SOURCE MATERIAL Start Marker
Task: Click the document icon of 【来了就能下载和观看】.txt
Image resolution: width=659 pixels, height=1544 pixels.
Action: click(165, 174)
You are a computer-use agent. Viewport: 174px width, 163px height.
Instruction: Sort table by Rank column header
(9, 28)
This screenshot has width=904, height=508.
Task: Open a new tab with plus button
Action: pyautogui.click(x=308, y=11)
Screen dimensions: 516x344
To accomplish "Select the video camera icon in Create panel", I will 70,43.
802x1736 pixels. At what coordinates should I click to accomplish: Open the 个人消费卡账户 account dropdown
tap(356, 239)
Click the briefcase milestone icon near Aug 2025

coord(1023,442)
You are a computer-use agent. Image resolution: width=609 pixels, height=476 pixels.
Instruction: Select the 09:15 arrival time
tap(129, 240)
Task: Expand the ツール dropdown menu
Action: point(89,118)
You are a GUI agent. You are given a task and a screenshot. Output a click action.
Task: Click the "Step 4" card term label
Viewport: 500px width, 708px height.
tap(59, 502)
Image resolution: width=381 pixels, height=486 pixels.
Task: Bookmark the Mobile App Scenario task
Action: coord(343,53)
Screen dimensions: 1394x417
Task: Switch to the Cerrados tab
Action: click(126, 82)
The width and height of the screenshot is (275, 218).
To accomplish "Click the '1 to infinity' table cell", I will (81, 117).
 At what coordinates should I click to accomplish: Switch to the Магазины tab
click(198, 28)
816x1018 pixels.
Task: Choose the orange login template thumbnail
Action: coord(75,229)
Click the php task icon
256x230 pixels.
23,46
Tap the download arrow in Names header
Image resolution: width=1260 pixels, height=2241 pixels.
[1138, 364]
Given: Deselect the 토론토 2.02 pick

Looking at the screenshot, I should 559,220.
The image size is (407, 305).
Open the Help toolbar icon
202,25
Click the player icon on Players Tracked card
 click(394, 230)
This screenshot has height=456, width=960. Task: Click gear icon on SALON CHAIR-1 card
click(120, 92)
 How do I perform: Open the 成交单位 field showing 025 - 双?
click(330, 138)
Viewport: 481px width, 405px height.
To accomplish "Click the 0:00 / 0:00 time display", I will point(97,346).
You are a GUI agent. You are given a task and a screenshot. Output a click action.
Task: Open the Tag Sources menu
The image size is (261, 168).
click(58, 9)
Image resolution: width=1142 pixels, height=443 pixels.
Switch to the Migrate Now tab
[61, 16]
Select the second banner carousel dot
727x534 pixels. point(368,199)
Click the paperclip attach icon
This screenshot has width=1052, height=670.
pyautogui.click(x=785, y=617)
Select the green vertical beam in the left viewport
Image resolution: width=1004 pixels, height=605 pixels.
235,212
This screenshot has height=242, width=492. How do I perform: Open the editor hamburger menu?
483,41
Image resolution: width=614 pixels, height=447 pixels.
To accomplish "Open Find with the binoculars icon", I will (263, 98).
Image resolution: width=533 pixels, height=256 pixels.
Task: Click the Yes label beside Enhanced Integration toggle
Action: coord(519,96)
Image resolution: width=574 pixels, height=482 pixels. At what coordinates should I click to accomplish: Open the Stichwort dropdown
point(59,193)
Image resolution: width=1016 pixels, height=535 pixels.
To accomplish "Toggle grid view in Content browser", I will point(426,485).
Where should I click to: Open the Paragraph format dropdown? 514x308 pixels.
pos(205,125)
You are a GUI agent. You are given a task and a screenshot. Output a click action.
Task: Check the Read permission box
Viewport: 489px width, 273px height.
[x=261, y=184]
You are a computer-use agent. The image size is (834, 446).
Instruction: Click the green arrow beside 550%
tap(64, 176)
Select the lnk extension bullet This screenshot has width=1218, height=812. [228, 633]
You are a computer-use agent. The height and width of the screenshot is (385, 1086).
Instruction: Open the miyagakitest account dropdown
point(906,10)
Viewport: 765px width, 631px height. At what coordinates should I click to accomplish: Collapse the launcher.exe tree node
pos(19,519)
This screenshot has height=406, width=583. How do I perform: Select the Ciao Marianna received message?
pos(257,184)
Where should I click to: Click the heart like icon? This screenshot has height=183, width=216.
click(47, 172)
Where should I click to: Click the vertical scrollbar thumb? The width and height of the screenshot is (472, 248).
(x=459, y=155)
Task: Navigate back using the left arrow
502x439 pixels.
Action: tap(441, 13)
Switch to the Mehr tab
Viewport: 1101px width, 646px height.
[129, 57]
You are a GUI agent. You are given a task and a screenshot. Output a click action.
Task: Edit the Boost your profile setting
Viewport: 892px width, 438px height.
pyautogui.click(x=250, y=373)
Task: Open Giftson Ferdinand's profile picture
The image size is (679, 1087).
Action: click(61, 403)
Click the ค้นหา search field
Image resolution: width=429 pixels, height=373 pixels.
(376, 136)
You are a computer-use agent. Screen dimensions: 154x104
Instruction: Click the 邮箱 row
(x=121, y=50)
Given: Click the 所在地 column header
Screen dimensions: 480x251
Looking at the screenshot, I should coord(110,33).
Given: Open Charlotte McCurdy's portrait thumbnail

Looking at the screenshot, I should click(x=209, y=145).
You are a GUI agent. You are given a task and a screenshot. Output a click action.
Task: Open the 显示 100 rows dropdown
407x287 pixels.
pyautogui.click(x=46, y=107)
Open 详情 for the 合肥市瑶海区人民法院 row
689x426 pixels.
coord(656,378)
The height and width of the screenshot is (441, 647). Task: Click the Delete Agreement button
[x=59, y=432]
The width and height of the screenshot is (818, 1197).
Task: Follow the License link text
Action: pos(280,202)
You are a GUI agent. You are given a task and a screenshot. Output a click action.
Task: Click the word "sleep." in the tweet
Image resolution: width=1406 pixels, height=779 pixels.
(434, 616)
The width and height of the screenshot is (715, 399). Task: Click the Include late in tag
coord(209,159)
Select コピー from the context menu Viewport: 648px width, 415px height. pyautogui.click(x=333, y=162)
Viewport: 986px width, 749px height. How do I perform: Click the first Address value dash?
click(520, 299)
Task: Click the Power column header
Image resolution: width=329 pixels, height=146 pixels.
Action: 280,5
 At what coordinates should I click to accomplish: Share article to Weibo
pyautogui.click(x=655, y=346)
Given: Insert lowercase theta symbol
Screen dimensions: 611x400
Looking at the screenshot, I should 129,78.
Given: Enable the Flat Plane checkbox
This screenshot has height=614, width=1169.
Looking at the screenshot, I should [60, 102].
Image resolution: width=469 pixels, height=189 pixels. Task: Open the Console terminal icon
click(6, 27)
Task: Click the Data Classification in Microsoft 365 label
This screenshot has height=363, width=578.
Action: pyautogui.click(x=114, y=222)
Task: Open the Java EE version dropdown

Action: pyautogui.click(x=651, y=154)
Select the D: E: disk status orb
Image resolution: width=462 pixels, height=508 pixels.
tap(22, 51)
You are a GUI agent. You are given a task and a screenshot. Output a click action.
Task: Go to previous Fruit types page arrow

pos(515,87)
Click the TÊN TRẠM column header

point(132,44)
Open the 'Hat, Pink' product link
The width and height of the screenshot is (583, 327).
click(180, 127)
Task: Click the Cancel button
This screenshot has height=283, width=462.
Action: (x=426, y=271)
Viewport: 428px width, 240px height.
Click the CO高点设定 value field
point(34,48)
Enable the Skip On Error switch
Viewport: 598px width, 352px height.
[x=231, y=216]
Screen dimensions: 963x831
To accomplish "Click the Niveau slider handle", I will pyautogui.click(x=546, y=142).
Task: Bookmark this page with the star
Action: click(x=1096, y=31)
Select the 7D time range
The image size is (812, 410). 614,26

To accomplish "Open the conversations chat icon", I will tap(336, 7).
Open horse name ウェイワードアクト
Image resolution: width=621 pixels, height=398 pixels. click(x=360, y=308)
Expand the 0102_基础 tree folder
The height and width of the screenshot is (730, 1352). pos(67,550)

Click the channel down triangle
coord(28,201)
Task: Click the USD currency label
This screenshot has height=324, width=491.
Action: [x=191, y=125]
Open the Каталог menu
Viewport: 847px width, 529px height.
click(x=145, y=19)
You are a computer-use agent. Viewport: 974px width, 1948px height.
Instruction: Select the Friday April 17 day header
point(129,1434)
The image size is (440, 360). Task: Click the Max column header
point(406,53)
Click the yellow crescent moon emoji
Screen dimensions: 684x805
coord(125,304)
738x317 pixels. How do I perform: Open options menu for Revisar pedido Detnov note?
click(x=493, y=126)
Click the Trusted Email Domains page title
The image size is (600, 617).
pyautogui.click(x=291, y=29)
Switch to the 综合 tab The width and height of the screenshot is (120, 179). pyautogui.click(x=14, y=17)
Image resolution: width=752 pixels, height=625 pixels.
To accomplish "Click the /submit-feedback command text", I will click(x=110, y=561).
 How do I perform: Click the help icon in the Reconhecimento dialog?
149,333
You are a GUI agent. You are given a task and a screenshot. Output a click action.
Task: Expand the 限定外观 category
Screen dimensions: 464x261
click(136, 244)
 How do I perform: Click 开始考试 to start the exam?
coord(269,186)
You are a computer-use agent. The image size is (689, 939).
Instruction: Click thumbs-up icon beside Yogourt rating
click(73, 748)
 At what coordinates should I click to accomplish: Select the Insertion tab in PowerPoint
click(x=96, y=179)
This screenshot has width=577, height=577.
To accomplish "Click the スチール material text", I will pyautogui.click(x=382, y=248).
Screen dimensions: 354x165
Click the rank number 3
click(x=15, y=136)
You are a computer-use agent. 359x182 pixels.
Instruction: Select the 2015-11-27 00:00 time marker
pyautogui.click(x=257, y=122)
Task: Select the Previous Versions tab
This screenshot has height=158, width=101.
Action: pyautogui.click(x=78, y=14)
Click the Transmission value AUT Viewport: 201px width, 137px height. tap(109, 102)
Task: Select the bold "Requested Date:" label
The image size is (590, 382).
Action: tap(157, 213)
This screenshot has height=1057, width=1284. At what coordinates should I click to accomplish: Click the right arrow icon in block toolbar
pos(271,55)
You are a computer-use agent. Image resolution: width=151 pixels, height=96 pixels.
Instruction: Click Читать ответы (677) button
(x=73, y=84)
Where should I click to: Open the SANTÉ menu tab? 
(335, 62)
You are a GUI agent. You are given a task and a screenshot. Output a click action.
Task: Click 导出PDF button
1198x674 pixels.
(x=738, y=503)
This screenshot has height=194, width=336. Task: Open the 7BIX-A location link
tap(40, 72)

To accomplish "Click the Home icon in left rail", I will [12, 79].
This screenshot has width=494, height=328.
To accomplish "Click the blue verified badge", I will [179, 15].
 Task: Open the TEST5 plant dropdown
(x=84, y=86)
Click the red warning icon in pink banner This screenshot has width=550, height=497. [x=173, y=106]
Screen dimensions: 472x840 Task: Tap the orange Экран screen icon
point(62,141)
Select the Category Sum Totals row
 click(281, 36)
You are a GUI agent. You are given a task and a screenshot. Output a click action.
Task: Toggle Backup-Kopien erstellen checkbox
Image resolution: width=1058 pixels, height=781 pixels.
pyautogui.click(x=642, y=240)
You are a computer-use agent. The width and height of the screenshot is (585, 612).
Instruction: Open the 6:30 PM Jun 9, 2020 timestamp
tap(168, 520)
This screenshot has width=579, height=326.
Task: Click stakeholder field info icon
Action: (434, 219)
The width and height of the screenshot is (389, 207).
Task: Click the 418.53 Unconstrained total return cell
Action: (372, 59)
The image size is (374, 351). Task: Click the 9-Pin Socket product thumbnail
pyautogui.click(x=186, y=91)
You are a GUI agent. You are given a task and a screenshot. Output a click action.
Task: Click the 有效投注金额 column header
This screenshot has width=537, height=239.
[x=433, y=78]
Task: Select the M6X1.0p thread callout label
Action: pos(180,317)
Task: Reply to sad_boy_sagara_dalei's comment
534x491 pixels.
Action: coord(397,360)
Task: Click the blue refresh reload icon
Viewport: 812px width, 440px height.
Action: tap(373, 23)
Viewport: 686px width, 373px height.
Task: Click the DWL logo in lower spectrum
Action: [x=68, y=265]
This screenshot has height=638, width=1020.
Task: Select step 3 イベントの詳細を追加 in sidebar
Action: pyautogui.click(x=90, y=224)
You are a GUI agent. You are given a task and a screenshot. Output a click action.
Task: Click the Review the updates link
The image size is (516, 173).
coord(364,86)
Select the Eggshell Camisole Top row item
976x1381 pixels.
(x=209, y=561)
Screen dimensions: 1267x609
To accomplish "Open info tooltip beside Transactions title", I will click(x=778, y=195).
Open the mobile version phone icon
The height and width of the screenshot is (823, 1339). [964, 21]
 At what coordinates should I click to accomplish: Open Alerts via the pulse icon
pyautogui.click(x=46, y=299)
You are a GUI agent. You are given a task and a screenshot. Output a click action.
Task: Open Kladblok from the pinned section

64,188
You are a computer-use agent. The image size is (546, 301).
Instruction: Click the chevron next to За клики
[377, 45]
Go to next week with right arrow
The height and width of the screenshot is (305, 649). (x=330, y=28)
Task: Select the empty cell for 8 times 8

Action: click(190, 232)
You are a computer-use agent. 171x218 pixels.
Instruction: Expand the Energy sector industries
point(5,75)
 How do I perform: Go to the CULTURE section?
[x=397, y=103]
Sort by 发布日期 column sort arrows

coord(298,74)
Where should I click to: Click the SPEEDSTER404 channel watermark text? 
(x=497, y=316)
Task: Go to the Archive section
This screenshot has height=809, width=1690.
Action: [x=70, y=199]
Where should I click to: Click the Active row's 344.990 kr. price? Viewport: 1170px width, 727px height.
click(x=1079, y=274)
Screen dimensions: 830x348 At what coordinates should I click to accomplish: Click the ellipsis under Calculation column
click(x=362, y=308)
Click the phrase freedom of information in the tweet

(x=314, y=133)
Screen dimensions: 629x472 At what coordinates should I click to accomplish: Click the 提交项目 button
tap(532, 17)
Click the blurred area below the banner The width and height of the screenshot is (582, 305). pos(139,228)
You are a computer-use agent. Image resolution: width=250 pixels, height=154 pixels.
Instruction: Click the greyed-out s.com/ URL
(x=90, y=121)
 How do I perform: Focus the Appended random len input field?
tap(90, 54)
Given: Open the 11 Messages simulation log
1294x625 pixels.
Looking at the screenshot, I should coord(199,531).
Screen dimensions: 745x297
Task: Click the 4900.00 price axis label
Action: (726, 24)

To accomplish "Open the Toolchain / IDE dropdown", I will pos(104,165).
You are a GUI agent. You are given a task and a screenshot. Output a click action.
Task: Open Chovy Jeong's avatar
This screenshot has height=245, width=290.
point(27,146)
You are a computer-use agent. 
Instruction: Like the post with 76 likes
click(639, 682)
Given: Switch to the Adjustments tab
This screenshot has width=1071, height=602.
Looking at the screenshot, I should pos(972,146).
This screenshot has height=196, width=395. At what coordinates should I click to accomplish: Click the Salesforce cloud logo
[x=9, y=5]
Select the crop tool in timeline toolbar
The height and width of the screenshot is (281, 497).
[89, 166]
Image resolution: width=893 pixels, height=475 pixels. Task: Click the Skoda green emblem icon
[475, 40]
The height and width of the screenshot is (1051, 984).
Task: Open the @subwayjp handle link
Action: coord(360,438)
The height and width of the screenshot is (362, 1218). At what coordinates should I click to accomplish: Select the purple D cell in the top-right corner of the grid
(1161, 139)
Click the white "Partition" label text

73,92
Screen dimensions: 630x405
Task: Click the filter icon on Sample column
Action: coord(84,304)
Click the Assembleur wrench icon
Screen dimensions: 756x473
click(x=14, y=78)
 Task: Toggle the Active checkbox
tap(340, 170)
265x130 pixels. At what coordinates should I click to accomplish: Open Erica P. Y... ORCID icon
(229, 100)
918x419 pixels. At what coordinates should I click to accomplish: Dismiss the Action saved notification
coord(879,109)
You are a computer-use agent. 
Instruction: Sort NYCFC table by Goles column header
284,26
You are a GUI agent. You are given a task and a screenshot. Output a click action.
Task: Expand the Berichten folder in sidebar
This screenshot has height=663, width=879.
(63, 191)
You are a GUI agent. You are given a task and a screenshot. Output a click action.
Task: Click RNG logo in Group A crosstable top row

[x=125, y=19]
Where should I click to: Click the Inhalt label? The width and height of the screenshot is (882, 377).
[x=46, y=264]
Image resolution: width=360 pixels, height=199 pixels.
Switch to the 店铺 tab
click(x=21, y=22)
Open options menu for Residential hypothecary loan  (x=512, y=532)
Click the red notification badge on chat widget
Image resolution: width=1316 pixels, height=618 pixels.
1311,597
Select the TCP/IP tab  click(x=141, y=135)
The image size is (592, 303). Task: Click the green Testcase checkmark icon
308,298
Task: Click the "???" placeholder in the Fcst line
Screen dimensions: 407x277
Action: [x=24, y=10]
SOURCE MATERIAL End Marker
- YOUR INSTRUCTIONS: Copy each line above where "blue" appears.

- SOLUTION TO THE PROBLEM:
To accomplish "Click the blue verified badge", I will [179, 15].
Task: Click the blue refresh reload icon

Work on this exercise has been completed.